Text excerpt:
Speed prediction in large and dynamic traffic sensor networks

https://doi.org/10.1016/j.is.2019.101444Get rights and content

Highlights

  • Dynamic traffic sensor networks bring challenges in the context of urban mobility

  • We evaluate three approaches for speed prediction over large/dynamic sensor networks

  • The global and cluster-based approaches provide accurate and robust prediction models

  • The global approach solves the cold start problem

  • We provide a large dataset and assess the effectiveness of the three approaches

Abstract

Smart cities are nowadays equipped with pervasive networks of sensors that monitor traffic in real-time and record huge volumes of traffic data. These datasets constitute a rich source of information that can be used to extract knowledge useful for municipalities and citizens. In this paper we are interested in exploiting such data to estimate future speed in traffic sensor networks, as accurate predictions have the potential to enhance decision making capabilities of traffic management systems. Building effective speed prediction models in large cities poses important challenges that stem from the complexity of traffic patterns, the number of traffic sensors typically deployed, and the evolving nature of sensor networks. Indeed, sensors are frequently added to monitor new road segments or replaced/removed due to different reasons (e.g., maintenance). Exploiting a large number of sensors for effective speed prediction thus requires smart solutions to collect vast volumes of data and train effective prediction models. Furthermore, the dynamic nature of real-world sensor networks calls for solutions that are resilient not only to changes in traffic behavior, but also to changes in the network structure, where the cold start problem represents an important challenge. We study three different approaches in the context of large and dynamic sensor networks: local, global, and cluster-based. The local approach builds a specific prediction model for each sensor of the network. Conversely, the global approach builds a single prediction model for the whole sensor network. Finally, the cluster-based approach groups sensors into homogeneous clusters and generates a model for each cluster. We provide a large dataset, generated from 1.3 billion records collected by up to 272 sensors deployed in Fortaleza, Brazil, and use it to experimentally assess the effectiveness and resilience of prediction models built according to the three aforementioned approaches. The results show that the global and cluster-based approaches provide very accurate prediction models that prove to be robust to changes in traffic behavior and in the structure of sensor networks.

Written exercise: Does the traffic speed prediction text support each statement? (a) The local approach builds one prediction model for the whole sensor network. (b) The dataset was generated from 1.3 billion records collected by up to 272 sensors. (c) The cluster-based approach builds a single model covering all clusters. Answer yes or no for each and quote the deciding words. The data that come next have no connection to the traffic speed prediction text.

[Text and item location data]
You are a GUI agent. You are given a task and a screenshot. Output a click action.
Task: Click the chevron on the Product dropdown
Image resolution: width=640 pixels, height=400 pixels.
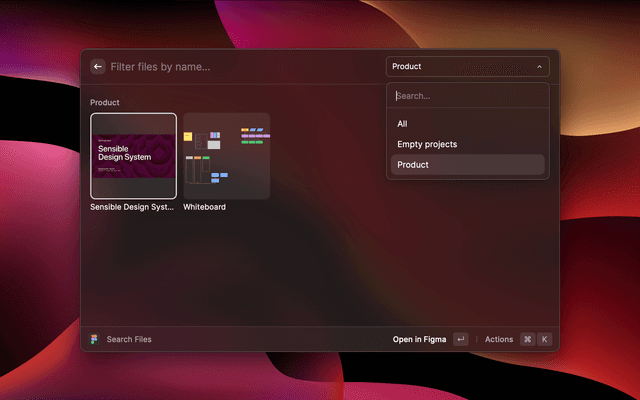[539, 67]
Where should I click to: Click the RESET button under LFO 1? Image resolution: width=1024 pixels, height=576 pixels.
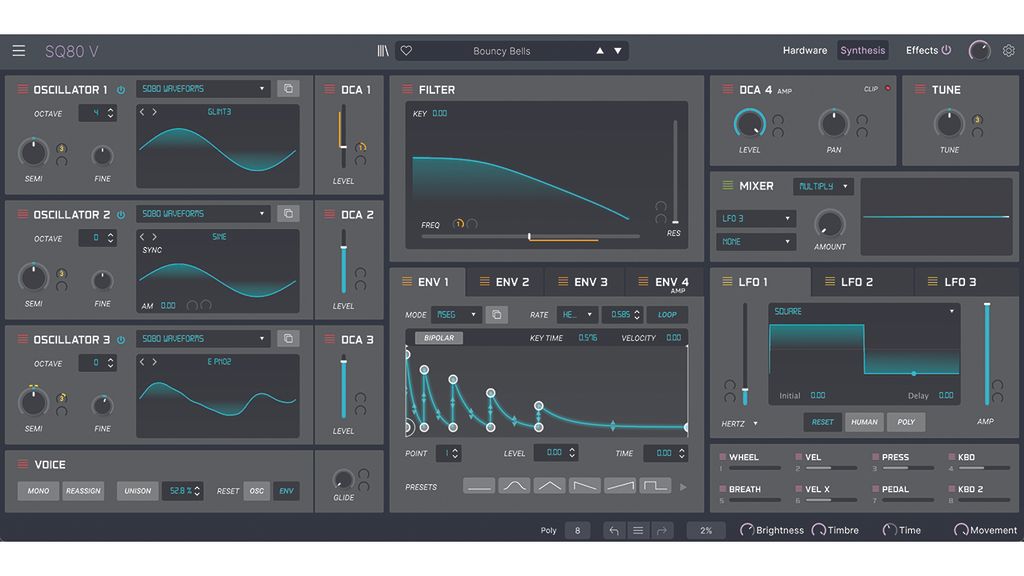click(x=822, y=422)
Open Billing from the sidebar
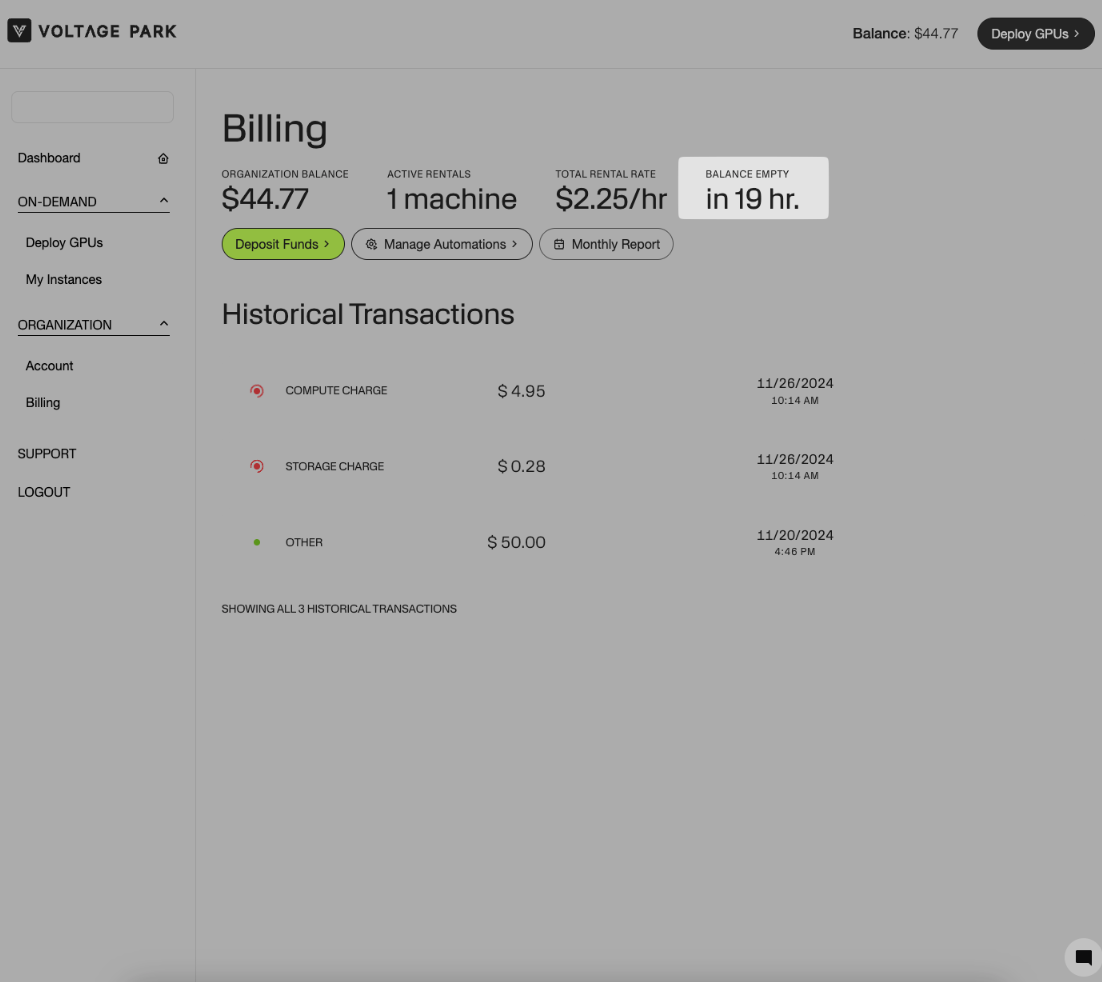 pos(43,403)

Worked answer:
(a) No: "The local approach builds a specific prediction model for each sensor of the network."
(b) Yes: "generated from 1.3 billion records collected by up to 272 sensors deployed in Fortaleza, Brazil"
(c) No: "groups sensors into homogeneous clusters and generates a model for each cluster"